Я решил начать с Джонни Рикардо, не потому что он был главным подозреваемым, а потому что находился ближе других. Он владел клубом любителей вечерних трапез на Восточной пятьдесят девятой улице, который почему-то назывался «Пивнушка Джонни». Я взял такси, а «мерседес» оставил в гараже, ибо только приезжему придет в голову искать место для стоянки в радиусе десяти кварталов от «Пивнушки Джо» в девять часов вечера.
Зал в «Пивнушке Джо» был перегорожен надвое. В передней половине размещался бар, а в задней – ресторан, где дважды за вечер выступали исполнители народных песен и комики, косящие под слабоумных или под Морта Сала и Орсона Бина.

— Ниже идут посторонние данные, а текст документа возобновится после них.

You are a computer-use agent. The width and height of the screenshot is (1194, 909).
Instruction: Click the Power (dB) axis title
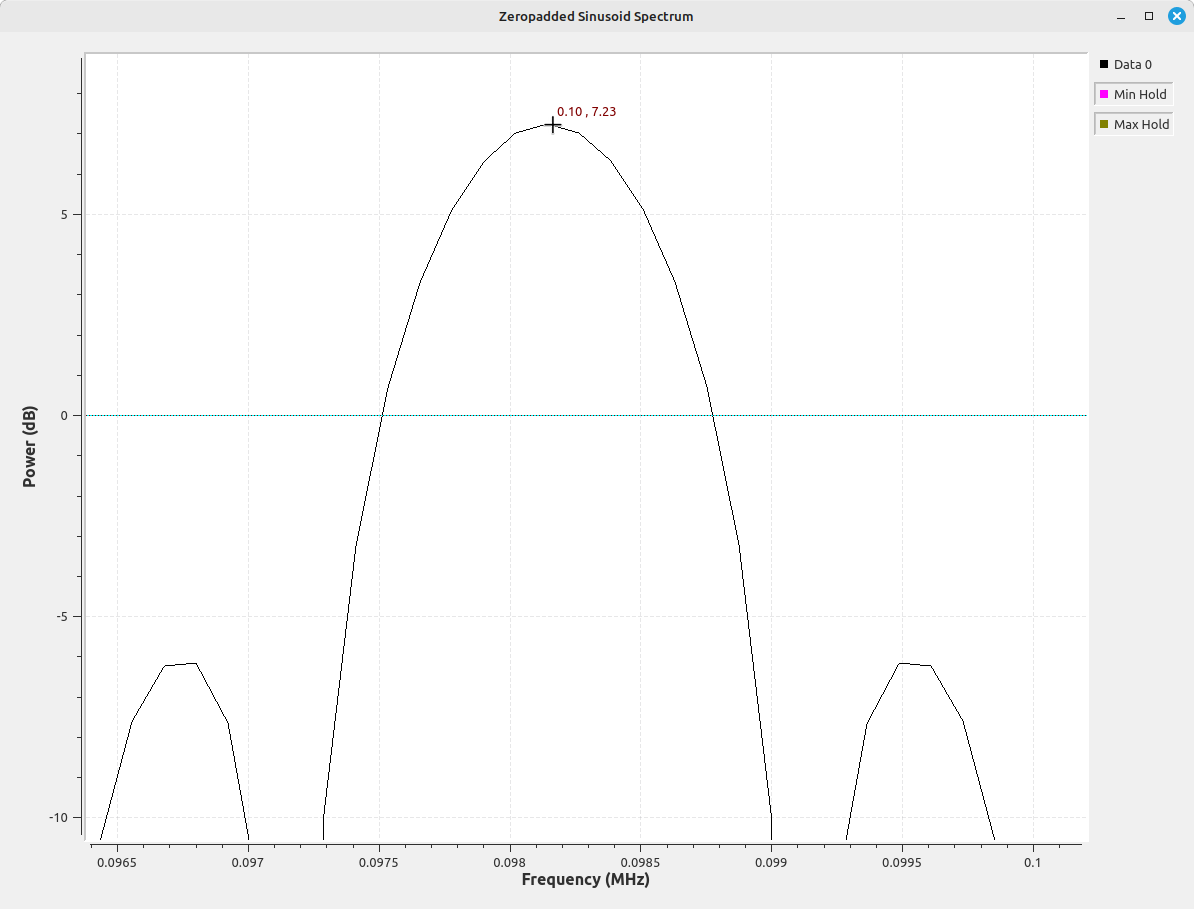click(x=30, y=447)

Я миновал бар и вошел в ресторан. Минутку постоял в дверях, разглядывая людей, сгрудившихся в полумраке маленьких столиков, коричневые занавески и сцену размером с письменный стол, которая сейчас была пуста. Тут возле меня вырос официант в черно-белом одеянии, как на похоронах, и предложил показать мне столик.
– Я не хочу есть, – ответил я. – Мне надо поговорить с Джонни Рикардо.
Выражение его лица неуловимо изменилось, и он сказал.
– Не уверен, что он у себя. Кто хочет его видеть?
– Передайте, что я от Эда Ганолезе, – ответил я, считая, что это имя скажет ему больше, чем мое собственное. У нас с Джонни Рикардо по какой-то непонятной причине никогда не было общих дел, хотя Джонни почти наверняка был так или иначе связан с Эдом Ганолезе.
– Я посмотрю, в кабинете ли он, – сказал мой приятель. – Если угодно подождать в баре...
– Ничего, я подожду здесь, чтобы вам не так далеко ходить.
Он незаметно пожал плечами и бесшумно удалился. Я потоптался на месте, оглядываясь по сторонам, вскоре официант вернулся и сказал:
– Он у себя. Вон за ту занавеску и вверх по лестнице. Первая дверь направо.
– Благодарю.
Во исполнение указаний я миновал коричневую портьеру, поднялся по лестнице, покрытой коричневой дорожкой, открыл коричневую дверь, первую справа, и прибыл в кабинет Джонни Рикардо. После коричневого изобилия снаружи комната была почти невидима. Сплошная серость: серые стены, серый письменный стол, серый ковер, серый конторский шкаф, серые шторы на двух окнах и серая корзина для бумаг возле серого стула. Даже картина на стене была выполнена в разных оттенках серого.
Серой была и личность, восседавшая за письменным столом. Вполне под стать своему кабинету и костюму. У парня была бледная бескровная физиономия, испещренная глубокими морщинами, вылинявшая шевелюра, бесцветные глаза и серые костлявые руки, торчавшие из серых рукавов пиджака.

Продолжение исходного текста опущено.